▶ _Exercise_
Reproduce verbatim the entries between the line containing "Motor Control (644, 2162)" and the line containing "تعرفه و نرخ نامه مصوب فروش قرنیز", inclusive.

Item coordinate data
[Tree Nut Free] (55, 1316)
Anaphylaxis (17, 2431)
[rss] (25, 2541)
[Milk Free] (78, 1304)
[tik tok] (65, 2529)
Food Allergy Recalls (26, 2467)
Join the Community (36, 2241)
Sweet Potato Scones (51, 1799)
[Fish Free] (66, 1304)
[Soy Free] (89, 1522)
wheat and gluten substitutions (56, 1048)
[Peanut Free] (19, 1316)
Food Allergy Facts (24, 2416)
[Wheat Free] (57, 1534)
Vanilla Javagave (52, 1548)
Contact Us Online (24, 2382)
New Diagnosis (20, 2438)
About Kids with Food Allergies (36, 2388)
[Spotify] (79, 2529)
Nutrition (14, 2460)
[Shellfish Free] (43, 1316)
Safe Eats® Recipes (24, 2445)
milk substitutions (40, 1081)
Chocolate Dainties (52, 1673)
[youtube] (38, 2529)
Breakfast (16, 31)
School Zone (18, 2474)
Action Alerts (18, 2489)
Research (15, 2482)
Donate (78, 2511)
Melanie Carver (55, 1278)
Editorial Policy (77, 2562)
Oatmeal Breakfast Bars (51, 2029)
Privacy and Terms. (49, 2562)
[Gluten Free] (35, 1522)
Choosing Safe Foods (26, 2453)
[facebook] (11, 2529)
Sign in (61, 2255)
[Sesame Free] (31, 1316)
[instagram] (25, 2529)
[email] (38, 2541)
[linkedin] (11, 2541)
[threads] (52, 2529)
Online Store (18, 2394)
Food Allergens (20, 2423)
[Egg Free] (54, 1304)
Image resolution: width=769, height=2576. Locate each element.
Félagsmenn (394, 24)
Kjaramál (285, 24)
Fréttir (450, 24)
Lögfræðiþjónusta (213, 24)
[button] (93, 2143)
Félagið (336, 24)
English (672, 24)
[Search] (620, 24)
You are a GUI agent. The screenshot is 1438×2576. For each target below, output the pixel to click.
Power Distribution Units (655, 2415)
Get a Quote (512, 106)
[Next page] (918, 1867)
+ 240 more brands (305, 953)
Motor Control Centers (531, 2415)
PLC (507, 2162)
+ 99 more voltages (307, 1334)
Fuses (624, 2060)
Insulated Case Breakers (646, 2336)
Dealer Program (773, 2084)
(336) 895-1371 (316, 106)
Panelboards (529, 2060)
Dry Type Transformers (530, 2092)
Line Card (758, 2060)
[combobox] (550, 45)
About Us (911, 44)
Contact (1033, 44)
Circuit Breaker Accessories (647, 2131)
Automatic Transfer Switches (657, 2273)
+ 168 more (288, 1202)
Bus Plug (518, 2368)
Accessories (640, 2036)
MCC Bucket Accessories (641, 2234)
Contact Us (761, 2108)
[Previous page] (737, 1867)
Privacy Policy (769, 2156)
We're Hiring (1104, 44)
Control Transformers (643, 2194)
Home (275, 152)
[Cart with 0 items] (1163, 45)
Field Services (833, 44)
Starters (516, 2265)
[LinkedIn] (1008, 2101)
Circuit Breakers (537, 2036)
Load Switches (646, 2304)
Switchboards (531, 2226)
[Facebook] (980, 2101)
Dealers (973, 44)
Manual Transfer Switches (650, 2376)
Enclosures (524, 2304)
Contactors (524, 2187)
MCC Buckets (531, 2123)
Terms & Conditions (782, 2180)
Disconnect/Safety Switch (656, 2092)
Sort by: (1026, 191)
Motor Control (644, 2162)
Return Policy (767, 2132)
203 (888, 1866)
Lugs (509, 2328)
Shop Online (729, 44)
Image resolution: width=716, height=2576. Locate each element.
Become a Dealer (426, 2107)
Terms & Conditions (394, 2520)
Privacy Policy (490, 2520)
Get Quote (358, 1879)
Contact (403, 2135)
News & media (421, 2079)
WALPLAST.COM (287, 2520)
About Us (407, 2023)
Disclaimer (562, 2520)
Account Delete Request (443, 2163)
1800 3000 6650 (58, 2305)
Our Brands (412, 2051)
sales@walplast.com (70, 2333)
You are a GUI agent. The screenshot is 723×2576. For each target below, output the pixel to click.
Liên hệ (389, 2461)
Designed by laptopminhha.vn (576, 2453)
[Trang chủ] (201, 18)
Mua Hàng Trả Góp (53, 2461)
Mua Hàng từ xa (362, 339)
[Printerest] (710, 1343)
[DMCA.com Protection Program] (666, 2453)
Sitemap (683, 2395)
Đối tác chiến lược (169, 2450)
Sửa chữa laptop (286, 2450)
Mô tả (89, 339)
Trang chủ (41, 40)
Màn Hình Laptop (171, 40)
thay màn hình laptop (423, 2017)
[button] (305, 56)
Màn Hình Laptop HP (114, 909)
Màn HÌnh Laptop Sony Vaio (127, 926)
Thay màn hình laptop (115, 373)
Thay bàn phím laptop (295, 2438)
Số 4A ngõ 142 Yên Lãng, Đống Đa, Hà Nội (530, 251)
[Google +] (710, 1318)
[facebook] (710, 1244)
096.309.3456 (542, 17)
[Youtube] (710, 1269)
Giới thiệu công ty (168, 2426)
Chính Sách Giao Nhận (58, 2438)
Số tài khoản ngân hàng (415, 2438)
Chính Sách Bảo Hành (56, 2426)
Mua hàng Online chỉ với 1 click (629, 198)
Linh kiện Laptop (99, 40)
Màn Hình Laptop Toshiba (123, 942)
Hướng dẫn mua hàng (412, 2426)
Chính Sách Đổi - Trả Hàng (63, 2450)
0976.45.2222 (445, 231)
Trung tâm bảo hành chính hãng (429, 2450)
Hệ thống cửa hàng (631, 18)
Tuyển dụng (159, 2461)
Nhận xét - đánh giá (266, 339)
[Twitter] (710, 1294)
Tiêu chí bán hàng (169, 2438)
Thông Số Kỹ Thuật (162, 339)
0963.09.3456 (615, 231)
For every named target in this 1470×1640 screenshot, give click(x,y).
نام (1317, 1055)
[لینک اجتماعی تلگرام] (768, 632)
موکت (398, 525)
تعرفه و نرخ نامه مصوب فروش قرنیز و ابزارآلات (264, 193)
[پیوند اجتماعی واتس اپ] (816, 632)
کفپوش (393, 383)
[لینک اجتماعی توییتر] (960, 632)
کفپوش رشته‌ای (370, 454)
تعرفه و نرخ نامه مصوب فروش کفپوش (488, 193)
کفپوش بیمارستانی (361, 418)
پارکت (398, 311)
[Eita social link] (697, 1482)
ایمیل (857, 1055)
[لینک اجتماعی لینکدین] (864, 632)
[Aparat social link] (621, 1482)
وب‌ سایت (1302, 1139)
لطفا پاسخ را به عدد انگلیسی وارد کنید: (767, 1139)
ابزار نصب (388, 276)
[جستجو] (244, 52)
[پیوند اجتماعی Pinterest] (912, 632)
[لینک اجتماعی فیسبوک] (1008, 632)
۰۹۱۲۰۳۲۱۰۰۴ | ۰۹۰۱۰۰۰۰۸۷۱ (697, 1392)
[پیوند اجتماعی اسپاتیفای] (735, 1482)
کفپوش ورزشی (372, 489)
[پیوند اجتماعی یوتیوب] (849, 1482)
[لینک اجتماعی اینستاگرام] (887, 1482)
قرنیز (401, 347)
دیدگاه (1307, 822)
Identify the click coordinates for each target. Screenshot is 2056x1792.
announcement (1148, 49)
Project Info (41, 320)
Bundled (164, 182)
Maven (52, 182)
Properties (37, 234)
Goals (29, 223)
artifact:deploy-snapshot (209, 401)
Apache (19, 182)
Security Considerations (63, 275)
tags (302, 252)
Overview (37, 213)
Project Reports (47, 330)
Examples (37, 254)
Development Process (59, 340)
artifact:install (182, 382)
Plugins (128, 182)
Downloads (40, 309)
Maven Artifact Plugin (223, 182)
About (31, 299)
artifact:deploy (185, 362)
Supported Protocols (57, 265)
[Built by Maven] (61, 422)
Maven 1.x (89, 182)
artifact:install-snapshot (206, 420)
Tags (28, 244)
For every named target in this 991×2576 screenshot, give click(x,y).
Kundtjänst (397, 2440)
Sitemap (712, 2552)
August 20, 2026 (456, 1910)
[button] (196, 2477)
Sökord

▶ _Task response_
Motor Control (644, 2162)
Return Policy (767, 2132)
203 (888, 1866)
Lugs (509, 2328)
Shop Online (729, 44)
Image resolution: width=716, height=2576. Locate each element.
Become a Dealer (426, 2107)
Terms & Conditions (394, 2520)
Privacy Policy (490, 2520)
Get Quote (358, 1879)
Contact (403, 2135)
News & media (421, 2079)
WALPLAST.COM (287, 2520)
About Us (407, 2023)
Disclaimer (562, 2520)
Account Delete Request (443, 2163)
1800 3000 6650 (58, 2305)
Our Brands (412, 2051)
sales@walplast.com (70, 2333)
You are a GUI agent. The screenshot is 723×2576. For each target below, output the pixel to click.
Liên hệ (389, 2461)
Designed by laptopminhha.vn (576, 2453)
[Trang chủ] (201, 18)
Mua Hàng Trả Góp (53, 2461)
Mua Hàng từ xa (362, 339)
[Printerest] (710, 1343)
[DMCA.com Protection Program] (666, 2453)
Sitemap (683, 2395)
Đối tác chiến lược (169, 2450)
Sửa chữa laptop (286, 2450)
Mô tả (89, 339)
Trang chủ (41, 40)
Màn Hình Laptop (171, 40)
thay màn hình laptop (423, 2017)
[button] (305, 56)
Màn Hình Laptop HP (114, 909)
Màn HÌnh Laptop Sony Vaio (127, 926)
Thay màn hình laptop (115, 373)
Thay bàn phím laptop (295, 2438)
Số 4A ngõ 142 Yên Lãng, Đống Đa, Hà Nội (530, 251)
[Google +] (710, 1318)
[facebook] (710, 1244)
096.309.3456 (542, 17)
[Youtube] (710, 1269)
Giới thiệu công ty (168, 2426)
Chính Sách Giao Nhận (58, 2438)
Số tài khoản ngân hàng (415, 2438)
Chính Sách Bảo Hành (56, 2426)
Mua hàng Online chỉ với 1 click (629, 198)
Linh kiện Laptop (99, 40)
Màn Hình Laptop Toshiba (123, 942)
Hướng dẫn mua hàng (412, 2426)
Chính Sách Đổi - Trả Hàng (63, 2450)
0976.45.2222 (445, 231)
Trung tâm bảo hành chính hãng (429, 2450)
Hệ thống cửa hàng (631, 18)
Tuyển dụng (159, 2461)
Nhận xét - đánh giá (266, 339)
[Twitter] (710, 1294)
Tiêu chí bán hàng (169, 2438)
Thông Số Kỹ Thuật (162, 339)
0963.09.3456 (615, 231)
For every named target in this 1470×1640 screenshot, give click(x,y).
نام (1317, 1055)
[لینک اجتماعی تلگرام] (768, 632)
موکت (398, 525)
تعرفه و نرخ نامه مصوب فروش قرنیز و ابزارآلات (264, 193)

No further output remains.